Eso no ocurrió, como era de esperar. Rotó cuando ninguno de sus rivales de arriba había rotado. Dejó a Banega en Sevilla cuando Messi participaba activamente en el partido de su equipo en el Metropolitano. Prácticamente, tiró el partido. Sólo con el exvalencianista, la película hubiera sido diferente que a la proyectada en el País Vasco con un doble pivote que se autoanula y nadie que sea capaz de marcar los tiempos de las posesiones. Encefalograma plano.

Sólo durante 15 minutos que, sorprendentemente, coinciden con la entrada de Michel Krohn-Dehli, el Sevilla fue gratamente superior a su rival. Con el danés como continuo apoyo, Franco Vázquez apareció entre líneas en calidad de lo que su combinado necesitaba. Filtró dos pases de gol que su equipo desaprovechó en su pico de juego. Cuanto más alto vuela uno, más grande es el golpe. Ese golpe tuvo nombre y apellidos: Mikel Vesga. Los locales sólo se habían acercado una vez al área de Rico, con un saque de banda; luego metieron en otro.

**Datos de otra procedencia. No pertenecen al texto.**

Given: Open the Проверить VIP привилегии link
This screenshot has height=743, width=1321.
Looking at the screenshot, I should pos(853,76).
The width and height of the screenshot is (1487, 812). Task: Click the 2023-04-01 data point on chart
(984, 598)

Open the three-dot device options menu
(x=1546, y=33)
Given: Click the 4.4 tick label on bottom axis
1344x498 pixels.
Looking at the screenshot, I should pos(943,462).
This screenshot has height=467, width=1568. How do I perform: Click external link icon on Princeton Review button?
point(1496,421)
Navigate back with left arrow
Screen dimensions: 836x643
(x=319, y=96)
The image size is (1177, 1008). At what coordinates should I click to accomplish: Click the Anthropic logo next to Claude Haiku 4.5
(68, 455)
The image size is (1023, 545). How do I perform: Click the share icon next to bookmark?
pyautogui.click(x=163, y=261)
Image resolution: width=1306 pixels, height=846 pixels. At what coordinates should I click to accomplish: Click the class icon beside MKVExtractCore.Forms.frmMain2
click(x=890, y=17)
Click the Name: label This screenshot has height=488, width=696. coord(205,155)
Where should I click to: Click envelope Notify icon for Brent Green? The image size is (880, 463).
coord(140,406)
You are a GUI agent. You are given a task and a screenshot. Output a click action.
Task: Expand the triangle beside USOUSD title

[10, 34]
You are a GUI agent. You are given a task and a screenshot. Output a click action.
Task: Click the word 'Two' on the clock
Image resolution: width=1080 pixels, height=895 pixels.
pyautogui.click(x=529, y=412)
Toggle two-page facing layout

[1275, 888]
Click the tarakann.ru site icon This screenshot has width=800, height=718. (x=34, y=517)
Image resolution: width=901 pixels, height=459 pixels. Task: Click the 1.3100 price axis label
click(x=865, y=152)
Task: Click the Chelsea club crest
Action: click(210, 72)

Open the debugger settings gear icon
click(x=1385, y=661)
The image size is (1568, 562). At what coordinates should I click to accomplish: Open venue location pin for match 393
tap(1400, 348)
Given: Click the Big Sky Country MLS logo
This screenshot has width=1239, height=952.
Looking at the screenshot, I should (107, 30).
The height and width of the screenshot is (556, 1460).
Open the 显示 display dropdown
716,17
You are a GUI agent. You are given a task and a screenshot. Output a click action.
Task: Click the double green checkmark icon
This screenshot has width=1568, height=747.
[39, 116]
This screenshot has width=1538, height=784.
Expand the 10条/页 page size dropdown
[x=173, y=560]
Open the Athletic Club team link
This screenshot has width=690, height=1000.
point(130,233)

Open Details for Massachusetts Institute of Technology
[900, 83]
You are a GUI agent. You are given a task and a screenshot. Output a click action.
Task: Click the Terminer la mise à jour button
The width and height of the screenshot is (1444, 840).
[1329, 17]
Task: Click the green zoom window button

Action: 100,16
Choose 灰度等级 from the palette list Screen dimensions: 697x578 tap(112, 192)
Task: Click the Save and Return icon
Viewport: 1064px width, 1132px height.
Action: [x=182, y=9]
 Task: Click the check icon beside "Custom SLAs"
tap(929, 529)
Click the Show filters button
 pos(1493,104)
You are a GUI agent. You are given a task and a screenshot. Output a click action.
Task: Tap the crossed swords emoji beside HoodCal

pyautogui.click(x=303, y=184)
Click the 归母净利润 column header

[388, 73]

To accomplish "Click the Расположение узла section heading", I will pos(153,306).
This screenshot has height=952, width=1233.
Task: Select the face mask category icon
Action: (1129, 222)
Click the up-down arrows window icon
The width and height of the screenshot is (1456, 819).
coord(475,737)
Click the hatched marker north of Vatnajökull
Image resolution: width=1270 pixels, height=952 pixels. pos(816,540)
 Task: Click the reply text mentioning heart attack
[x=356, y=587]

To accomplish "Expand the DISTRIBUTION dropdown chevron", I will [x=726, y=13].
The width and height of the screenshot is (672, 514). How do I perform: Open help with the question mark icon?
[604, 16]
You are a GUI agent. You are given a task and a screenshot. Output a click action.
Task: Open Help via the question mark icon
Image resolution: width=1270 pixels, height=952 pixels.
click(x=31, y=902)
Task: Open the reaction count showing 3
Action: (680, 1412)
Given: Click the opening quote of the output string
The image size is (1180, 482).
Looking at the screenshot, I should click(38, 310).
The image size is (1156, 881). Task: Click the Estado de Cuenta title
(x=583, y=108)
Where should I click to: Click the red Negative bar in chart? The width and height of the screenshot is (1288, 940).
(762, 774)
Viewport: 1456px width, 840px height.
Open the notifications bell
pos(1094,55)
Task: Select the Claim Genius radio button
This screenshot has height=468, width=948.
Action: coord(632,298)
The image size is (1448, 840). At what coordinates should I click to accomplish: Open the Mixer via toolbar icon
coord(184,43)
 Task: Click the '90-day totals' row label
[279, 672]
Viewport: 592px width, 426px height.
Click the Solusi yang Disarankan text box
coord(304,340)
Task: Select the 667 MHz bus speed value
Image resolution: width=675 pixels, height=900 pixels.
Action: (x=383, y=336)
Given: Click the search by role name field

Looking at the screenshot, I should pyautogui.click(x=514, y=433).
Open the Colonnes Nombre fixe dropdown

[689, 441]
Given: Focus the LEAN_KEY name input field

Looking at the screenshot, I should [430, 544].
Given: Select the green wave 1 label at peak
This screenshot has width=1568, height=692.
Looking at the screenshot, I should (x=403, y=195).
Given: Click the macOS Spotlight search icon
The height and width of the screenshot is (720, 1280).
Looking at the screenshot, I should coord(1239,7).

Lejos de buscar alternativas al juego, el Sevilla dejó de lado la posesión de la pelota y comenzó a querer asustar a los norteños con balonazos. Eran gigantes contra enanos. Imposible inquietarlos así. De tal forma, los ataques hispalenses quedaron en casi nada ante un contrario que metió velocidad al juego con William y, sin hacer excesivamente mucho, logró atar una victoria tras seis partidos sin conocerla.

 

Los del Toto siguen sin transmitir seguridad en el juego en clave de estilo e incluso de físico. No tiene alternativas en el juego cuando más lo necesita, con un calendario fuera de casa que, desde luego, es de todo menos agradable.